The heterogeneous impact of tariff and NTMs on Total Factor Productivity of Indonesian firms

Depok, 30 Oktober 2023

I Made Krisna Gupta

Tentang Penulis

Fokus penelitian

  • larangan ekspor nikel dan industrialisasi EV.

  • Omnibus Law dan Sovereign Wealth Fund.

  • tarif dan NTM terhadap impor, kesejahteraan, dan produktivitas.

  • Kompetisi dan keseimbangan harga di industri makanan.

  • Kebijakan perdagangan, industrialisasi, dan dampak lingkungan.

Hari ini

  • Tentang paper terbaru saya.

  • research process from problem setting, objectives, novel value, hypothesis, methodology, testing, results and conclusions.

  • Some tips

  • Q & A about this paper, writing in general, or econ in general is all fine!

Tentang penelitian ini

  • Penilitian ini bermaksud mengevaluasi dampak dari berbagai jenis hambatan perdagangan terhadap produktivitas industri.
  • Ditemukan bahwa hambatan impor mengurangi produktivitas industri secara heterogen.
    • Dampak lartas impor berlawanan dari tujuannya.
  • Diterima di Bulletin of Indonesian Economic Studies, versi working paper di ACDE working paper repository.
  • Kode replikasi ada di github tapi datanya ga ada

Pendahuluan

  • Indonesia sedang mengejar pertumbuhan ekonomi yang terfokus pada pertumbuhan manufaktur.

  • Di era Global Value Chain (GVC), mengimpor nilai tambah melalui backward linkage adalah strategi yang baik (World Bank, 2020):

    • Akses terhadap bahan baku yang murah dan berkualitas (Amiti dan Konings, 2007; Bas dan Straus-Kahn, 2014; Castellani dan Fassio, 2019; Ing, Yu dan Zhang, 2019)
    • Mempercepat inovasi dan meningkatkan produktivitas (Fernandez dan Farole, 2018; Pane dan Patunru, 2019)
    • Meningkatkan kemampuan ekspor ke pasar global yang lebih cuan (An dan Maskus, 2009; Cadot et al., 2013; Fugazza, Olarreaga dan Ugarte, 2017)

Pendahuluan

Tren proteksionisme
  • Didorong paham merkantilis dan kekhawatiran akan defisit neraca pembayaran.
  • Tarif secara umum meningkat, juga dengan hambatan non tarif (Munadi, 2019)
  • Proteksionisme berantai:
    • jagung \(\Rightarrow\) ayam
    • kain \(\Rightarrow\) baju

Pendahuluan

  • Penilitian ini bermaksud mengevaluasi dampak dari berbagai jenis hambatan perdagangan terhadap produktivitas industri.

  • Ditemukan bahwa tarif terhadap barang yang diimpor oleh perusahaan mengurangi produktivitas perusahaan tersebut.

  • Diantara kebijakan non-tarif, trade licensing dan kuota memiliki pengaruh yang buruk terhadap produktivitas.

  • Dampak yang heterogen: Perusahaan kecil terdampak lebih serius daripada yang besar.

Approach

  • Indonesia wants to grow its manufacturing capacity using various intervention (a.k.a. the infant industry argument).

    • I am interested in trade barriers e.g., tariff & NTMs
  • Basically, how policy \(\rightarrow\) industrial growth.

  • Policy definition is straightforward: tariff and non-tariff (this one’s a bit harder)

  • how to measure industrial performance?
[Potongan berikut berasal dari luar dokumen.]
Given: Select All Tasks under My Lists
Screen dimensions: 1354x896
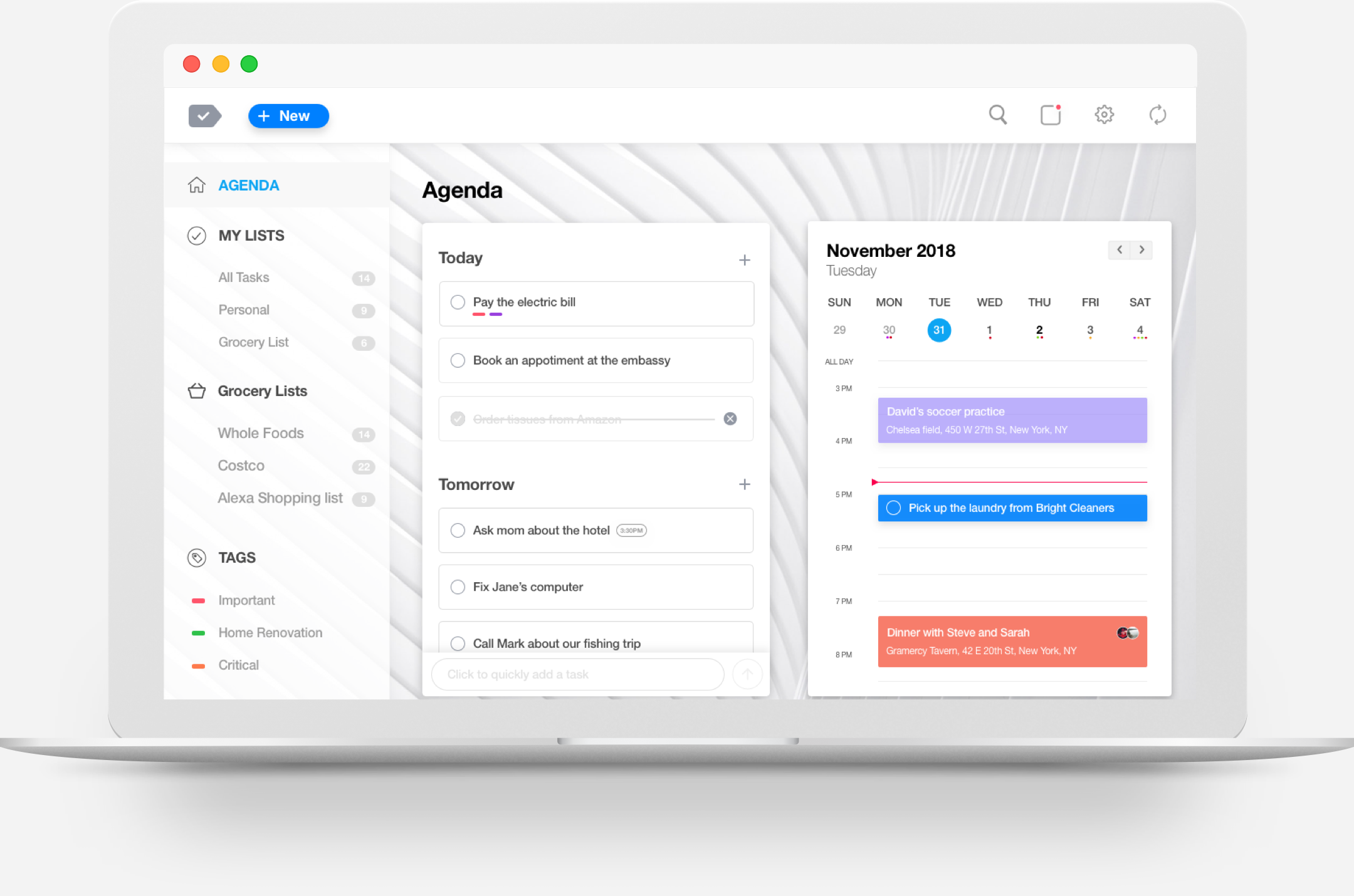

In this paper, TFP is used.

Data

  • 1.512 perusahaan dari 2008-2012
  • Survey Industri (SI)
    • output, jumlah pekerja, asing/domestik
  • Data bea cukai:
    • impor dengan firm identifier
  • Tariff didapat dari berbagai Peraturan Menteri Keuangan dan situs rekan FTA
  • NTMs dari UNCTAD TRAINS,
    • 7 kategori umum didominasi SPS dan TBT.

Permasalahan data SI

Vial (2006) dan Marquez-Ramos (2020):

  • Datanya banyak yang missing
  • Missing data tidak random
  • Response rate semakin rendah

zero reports sangat berpengaruh.

Metode: regresi TFP

  • Diasumsikan bahwa perusahaan memiliki fungsi produksi cobb-douglass:

\[Y_{it}=AL_{it}^{\beta_l}K_{it}^{\beta_k}M_{it}^{\beta_m}N_{it}^{\beta_n} \ \ \ \ \ (1)\] - transformasi log:

\[y_{it}= \beta_0 + \beta_l l_{it}+ \beta_k k_{it}+ \beta_m m_{it} + \beta_n n_{it} +\mu_{it} \ \ \ \ \ (2)\]

Problem endogenitas

  • Ada informasi asimetris di mana kapital dan material bersifat endogen.
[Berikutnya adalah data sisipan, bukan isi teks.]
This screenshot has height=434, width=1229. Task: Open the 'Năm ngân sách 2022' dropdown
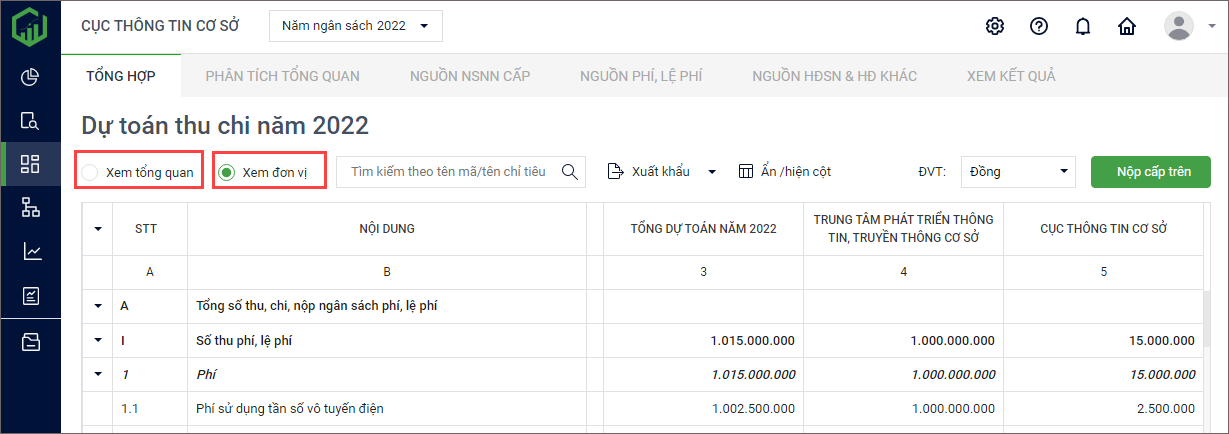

    • \(\mu_{it}\) tidak acak, violate OLS assumption
  • investasi dan material digunakan sebagai instrumen untuk eror yang tidak random.

    • missing data menambah pelik permasalahan ini
  • Eror yang tidak random mengikuti first-order Markov process (Levinsohn dan Petrin, 2003)

  • Di Stata, command levpet dapat digunakan. Sekarang ada prodest.

Regresi TFP

  • Pertama, estimasi parameter dengan algoritma Levinsohn-Petrin1:

\[y_{it}= \beta_0 + \beta_l l_{it} + \beta_n n_{it} + \phi (m_{it},k_{it})+\mu^*_{it} \ \ \ \ \ (3)\]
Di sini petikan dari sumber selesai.